SUAS TAREFAS -
A. Segundo a locução de reabertura, onde estava o orador quando apenas alguns ecos do alarido sobre o Espiritismo chegaram até ele?
B. Substitua "guias espirituais" por "mentores espirituais" no trecho da locução de reabertura que começa em "No momento de" e segue até "palavras a propósito.", e apresente o trecho com essa troca.
C. Liste todas as palavras terminadas em "-mente" que aparecem na locução de reabertura.

Revista espírita — Jornal de estudos psicológicos — 1865

Allan Kardec

Voltar ao Menu
A locução na reabertura das sessões da sociedade de Paris, a 6 de outubro de 1865


Senhores e caros colegas,

No momento de retomar o curso de nossos trabalhos, é para todos nós, e para mim em particular, uma grande satisfação encontrarmo-nos novamente reunidos. Sem dúvida vamos reencontrar nossos bons guias espirituais. Façamos votos para que, graças ao seu concurso, este ano seja fecundo em resultados. Ao ensejo, permiti-me dirigir-vos algumas palavras a propósito.

Depois de nossa separação, fez-se um grande alarido a propósito do Espiritismo. A bem dizer, só tive conhecimento no meu retorno, porque apenas alguns ecos chegaram ao meu retiro no meio das montanhas.

A respeito disso não entrarei em detalhes, hoje supérfluos e, quanto à minha apreciação pessoal, vós a conheceis, pelo que eu disse na Revista. Apenas acrescentarei uma palavra. É que tudo vem confirmar minha opinião sobre as consequências do que se passou. Sinto-me feliz por ver que tal apreciação é compartilhada pela grande maioria, senão pela unanimidade dos espíritas, do que tenho provas diárias em minha correspondência.

Um fato evidente ressalta da polêmica travada por ocasião dos irmãos Davenport: É a absoluta ignorância dos críticos em relação ao Espiritismo. A confusão que estabelecerem entre o Espiritismo sério e a charlatanice sem dúvida pode momentaneamente induzir algumas pessoas ao erro, mas é notório que a própria excentricidade de sua linguagem levou muita gente a indagar o que ele tem de justo, e grande foi sua surpresa ao encontrar coisas diversas dos golpes de mágica. Assim, o Espiritismo ganhará, como eu disse, por tornar-se mais conhecido e melhor apreciado. Essa circunstância, que está longe de ser filha do acaso, incontestavelmente apressará o desenvolvimento da doutrina. Pode-se dizer que é um golpe de gravata cujo alcance não tardará a se fazer sentir.

MATERIAL FORNECIDO -
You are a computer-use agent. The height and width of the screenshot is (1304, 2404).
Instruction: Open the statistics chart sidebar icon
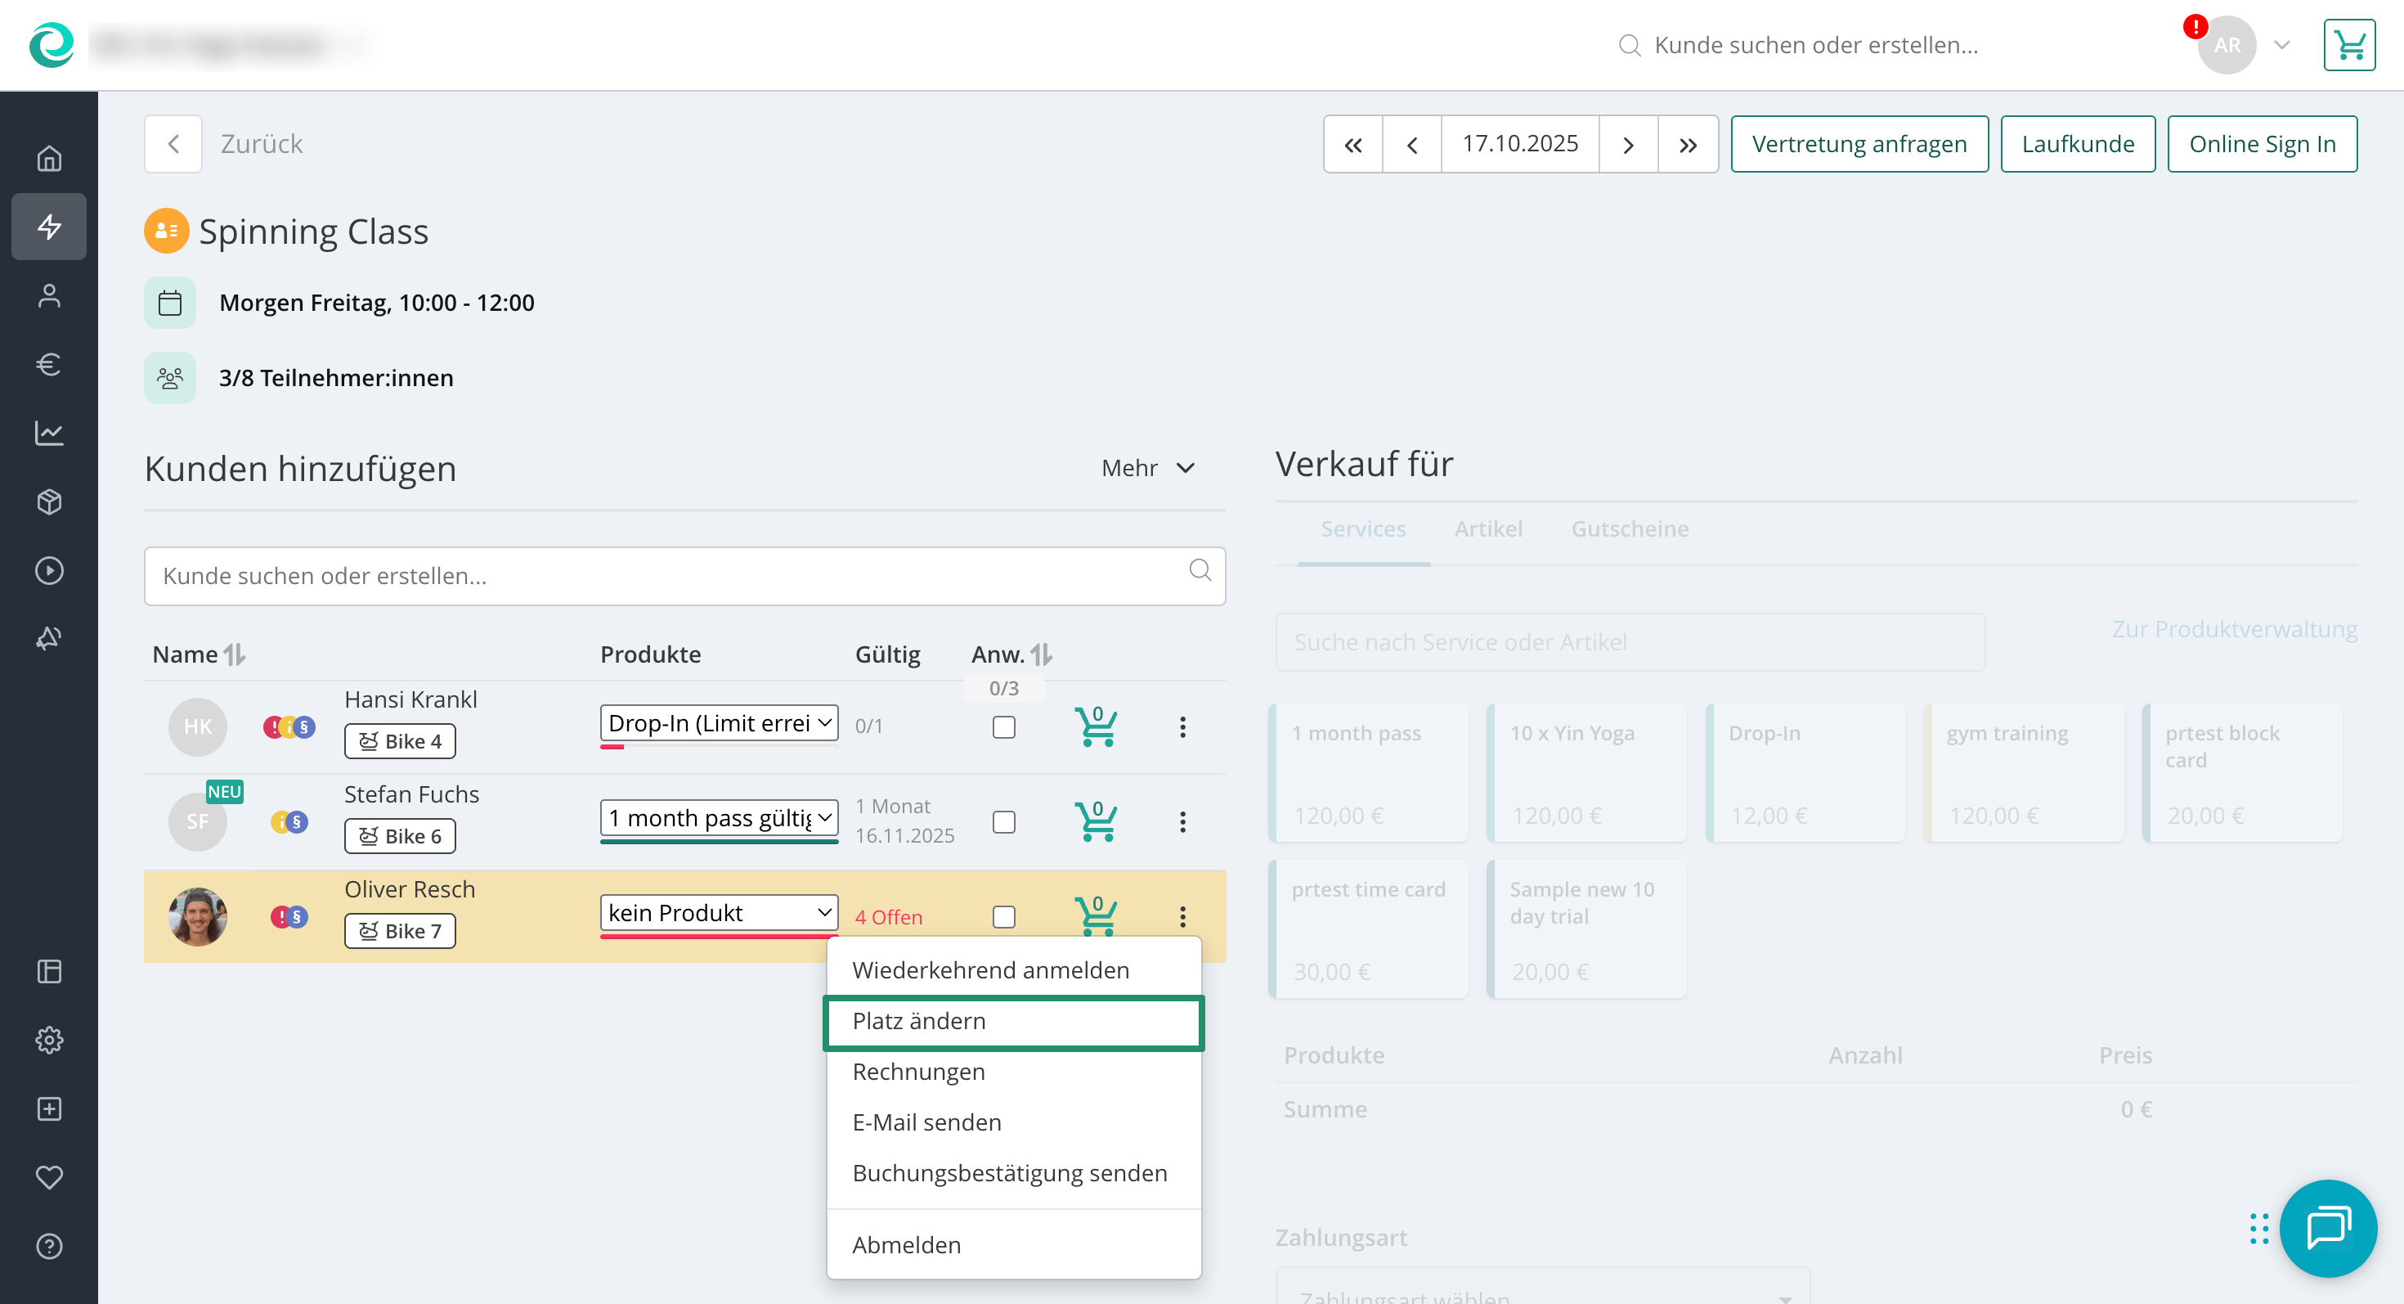coord(49,433)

RESPOSTAS DO EXERCÍCIO -
A. Em seu retiro no meio das montanhas.

B.
No momento de retomar o curso de nossos trabalhos, é para todos nós, e para mim em particular, uma grande satisfação encontrarmo-nos novamente reunidos. Sem dúvida vamos reencontrar nossos bons mentores espirituais. Façamos votos para que, graças ao seu concurso, este ano seja fecundo em resultados. Ao ensejo, permiti-me dirigir-vos algumas palavras a propósito.

C. novamente, momentaneamente, incontestavelmente